WHAT THIS TASK INVOLVES
Render the items below, from the line containing "Toggle the 栄養情報 section header" through the last line of the items, as a Markdown table with the columns Row and Line. Give one row per line and leave out blank lines.

Items excerpted from a collection
• • • •
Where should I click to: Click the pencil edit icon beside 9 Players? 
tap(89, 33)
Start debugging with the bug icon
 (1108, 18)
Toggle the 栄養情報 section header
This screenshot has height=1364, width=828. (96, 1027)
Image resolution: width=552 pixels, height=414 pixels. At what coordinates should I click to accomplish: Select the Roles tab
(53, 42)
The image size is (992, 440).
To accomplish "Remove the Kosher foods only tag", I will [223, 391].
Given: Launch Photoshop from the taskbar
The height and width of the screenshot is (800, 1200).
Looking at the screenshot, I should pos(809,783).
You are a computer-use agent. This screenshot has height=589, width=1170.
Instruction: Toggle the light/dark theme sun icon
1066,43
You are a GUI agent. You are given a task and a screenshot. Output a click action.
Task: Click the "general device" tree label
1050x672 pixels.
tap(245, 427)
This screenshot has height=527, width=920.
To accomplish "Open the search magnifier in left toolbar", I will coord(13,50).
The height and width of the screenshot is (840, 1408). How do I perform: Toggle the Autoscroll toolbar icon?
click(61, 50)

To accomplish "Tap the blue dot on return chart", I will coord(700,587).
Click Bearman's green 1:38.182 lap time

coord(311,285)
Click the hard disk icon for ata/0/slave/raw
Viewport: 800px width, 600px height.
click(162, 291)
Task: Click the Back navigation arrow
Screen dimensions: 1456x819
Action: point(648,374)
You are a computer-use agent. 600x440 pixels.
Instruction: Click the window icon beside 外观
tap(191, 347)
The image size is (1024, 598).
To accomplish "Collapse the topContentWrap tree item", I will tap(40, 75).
• • • •
RESPONSE
| Row | Line |
|---|---|
| 1 | Toggle the 栄養情報 section header |
| 2 | This screenshot has height=1364, width=828. (96, 1027) |
| 3 | Image resolution: width=552 pixels, height=414 pixels. At what coordinates should I click to accomplish: Select the Roles tab |
| 4 | (53, 42) |
| 5 | The image size is (992, 440). |
| 6 | To accomplish "Remove the Kosher foods only tag", I will [223, 391]. |
| 7 | Given: Launch Photoshop from the taskbar |
| 8 | The height and width of the screenshot is (800, 1200). |
| 9 | Looking at the screenshot, I should pos(809,783). |
| 10 | You are a computer-use agent. This screenshot has height=589, width=1170. |
| 11 | Instruction: Toggle the light/dark theme sun icon |
| 12 | 1066,43 |
| 13 | You are a GUI agent. You are given a task and a screenshot. Output a click action. |
| 14 | Task: Click the "general device" tree label |
| 15 | 1050x672 pixels. |
| 16 | tap(245, 427) |
| 17 | This screenshot has height=527, width=920. |
| 18 | To accomplish "Open the search magnifier in left toolbar", I will coord(13,50). |
| 19 | The height and width of the screenshot is (840, 1408). How do I perform: Toggle the Autoscroll toolbar icon? |
| 20 | click(61, 50) |
| 21 | To accomplish "Tap the blue dot on return chart", I will coord(700,587). |
| 22 | Click Bearman's green 1:38.182 lap time |
| 23 | coord(311,285) |
| 24 | Click the hard disk icon for ata/0/slave/raw |
| 25 | Viewport: 800px width, 600px height. |
| 26 | click(162, 291) |
| 27 | Task: Click the Back navigation arrow |
| 28 | Screen dimensions: 1456x819 |
| 29 | Action: point(648,374) |
| 30 | You are a computer-use agent. 600x440 pixels. |
| 31 | Instruction: Click the window icon beside 外观 |
| 32 | tap(191, 347) |
| 33 | The image size is (1024, 598). |
| 34 | To accomplish "Collapse the topContentWrap tree item", I will tap(40, 75). |